After he died, his wife decided to donate them to a museum. But after a few weeks, feeling she had betrayed her husband, that she had given away a part of him, she asked for them back.

Today, we mark Holocaust Memorial Day. The theme this year is 'how can life go on?' For Joe, he was liberated, and he moved to the UK where he got married, had children and grandchildren, and rebuilt his life. But his wife also showed a pre-war photo of his family. I counted the people in it - 22. Adults and children. He was the only one who survived. His wife recalled that he would wake up in the night screaming, remembering the horrors in his nightmares.

So how does life go on? It's impossible to answer that. For those like Joe that survived, life went on in different ways. For them, the Holocaust isn't something that happened in history. It isn't just a lesson in a classroom or a page in a textbook. It's something they live with every day of their lives. And for many survivors today, it is something that they stand up and speak about in front of hundreds of young people at a time, reliving their most painful memories to ensure that what happened to them, their families, and the six million Jewish men, women and children who were murdered, is never forgotten.

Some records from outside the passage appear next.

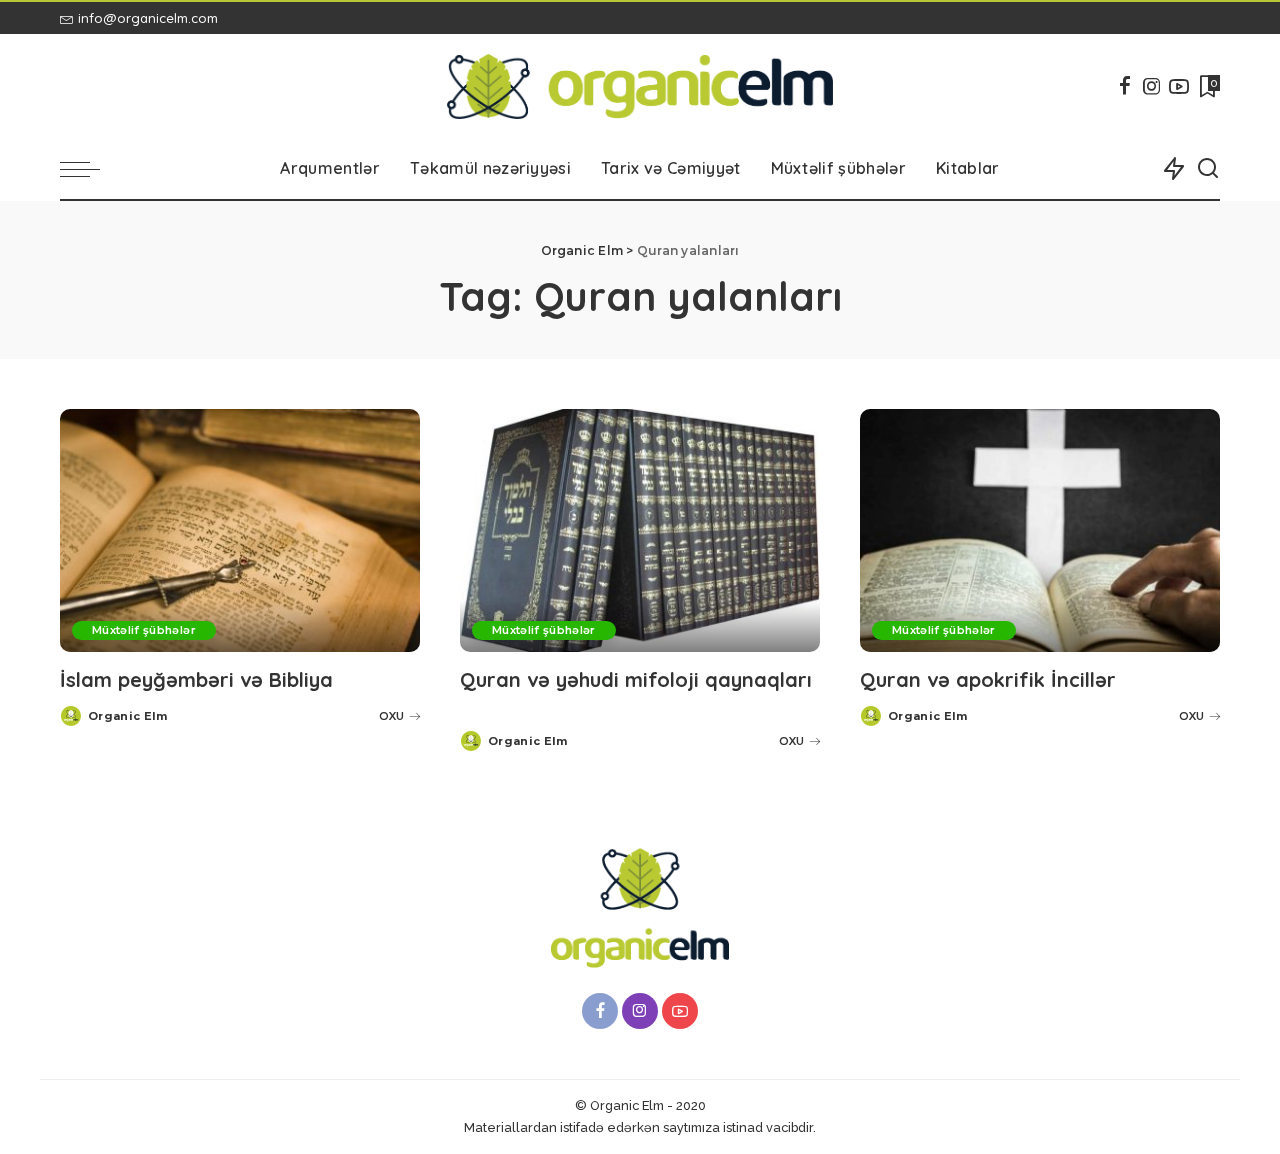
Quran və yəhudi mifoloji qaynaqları (636, 679)
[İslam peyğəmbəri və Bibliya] (240, 530)
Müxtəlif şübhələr (144, 630)
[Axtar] (1208, 169)
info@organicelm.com (148, 18)
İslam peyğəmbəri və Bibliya (196, 679)
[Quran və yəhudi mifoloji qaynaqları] (640, 530)
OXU (391, 716)
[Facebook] (1125, 86)
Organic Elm (128, 716)
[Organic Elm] (640, 86)
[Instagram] (1152, 86)
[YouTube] (1179, 86)
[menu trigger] (90, 169)
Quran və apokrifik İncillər (988, 679)
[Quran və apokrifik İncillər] (1040, 530)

But the simple answer to 'how does life go on?' is that for six million Jewish men, women and children, it didn't. This Holocaust Memorial Day, we remember those people who were killed, including nearly two million whose names we don't know and may never know, because not only were they killed, but everyone who knew them was killed. Their community was wiped out, their synagogues were destroyed, and no memory of them remains, not even their name.